I believe the women

I believe the women.

I feel compelled to say that.

We are in the midst of an extraordinary development in our society.  Women are coming forward with allegations of sexual harassment and abuse against powerful men.  It all started snowballing with the exposure of movie producer Harvey Weinstein, and the list of men named seems to grow by the day.

The list includes men in the public eye: comedians and entertainers and actors; politicians and judges, businessmen.  The list has included a past President of the United States, and it includes the current President of the United States.  The list includes people you thought you liked, who you may have chosen to vote for if you could, or whose movies or shows you've liked.  The list includes people you don't like.

As I write I can't think of a major religious leader who is named in recent weeks, but I have no trouble thinking of the names of major religious leaders who have been named during my lifetime.

What all these powerful men have in common - despite their differences in religion and lifestyle and politics or what-have-you is power.

And power, as Jesus warned us, can be a dangerous thing.  One day he had to deal with a power play among his disciples, and he said this:

"You know that the rulers of the Gentiles lord it over them, and their great ones are tyrants over them. It will not be so among you; but whoever wishes to be great among you must be your servant...." (Matthew 20:26a)

In the structures of our society, men have until relatively recently held all reins of political and organizational and economic power, and that's only been changing significantly in my lifetime.  That power easily goes to the head of the one who wields it.  A powerful man can and will often get by with abuse of those around him, leading to a feeling of immunity from accountability.  Powerful men attract those around them who like the association with power, making them unwilling to acknowledge and challenge the behavior of the powerful.
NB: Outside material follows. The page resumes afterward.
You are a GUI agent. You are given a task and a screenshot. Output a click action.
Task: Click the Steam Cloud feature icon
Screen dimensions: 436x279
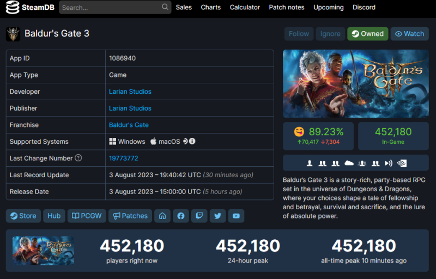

This dynamic, it seems, is being challenged before our very eyes.

There are men who - because of their power - thought they could get by with objectifying and exploiting women around them.   Now, women are encouraging one another to come forward to challenge this dynamic.

And this is a good thing.

In my ministry, I've spoken with and heard from women who were abused by powerful men in the church.  In my ministry, I've listened to one who was abused as a child by a powerful man in the church and assisted that person toward being acknowledged by the church and having their grievance addressed.  I once took part in a disciplinary process in another diocese when a male priest was found guilty of sexual abuse of parishioners.  I took part in conversations in the Episcopal Church that led to our current Safeguarding God's Children and Safeguarding God's People training.  I learned a lot in those conversations, and I think we've made progress, but vigilance is always necessary.

And knowing what I do about the acute suffering of survivors of abuse, I believe them.  That's because I know the pattern so often demonstrated.  Someone makes an allegation, and then they are attacked, their story discounted, their motives questioned.  The more powerful the man, the more resources are at the disposal of that man to shame and blame the victim.  It happens all the time.  There are reasons people suffer in silence for a long time before finally having the courage to speak up.

Yes, there are women who abuse as well.  But in my experience, it's the men who have had the opportunity to do so, and it's men who are being named time after time after time these days.  And their response to being named says a lot to us about who they are.

So I believe the women, and those who come forward to acknowledge being abused as children. They need to be heard, not shamed and silenced.

Can abusers change?  Is redemption possible?  Yes.  God is merciful, and God forgives the penitent, and provides power for amendment of life. But accountability is overdue in our society, and it seems to be coming.  Accountability is the only way many abusers are ever going to have to face their need to change.

God help us all.  Pray for the abused and harassed.  Pray for those who abuse and harass.  And pray for a better day.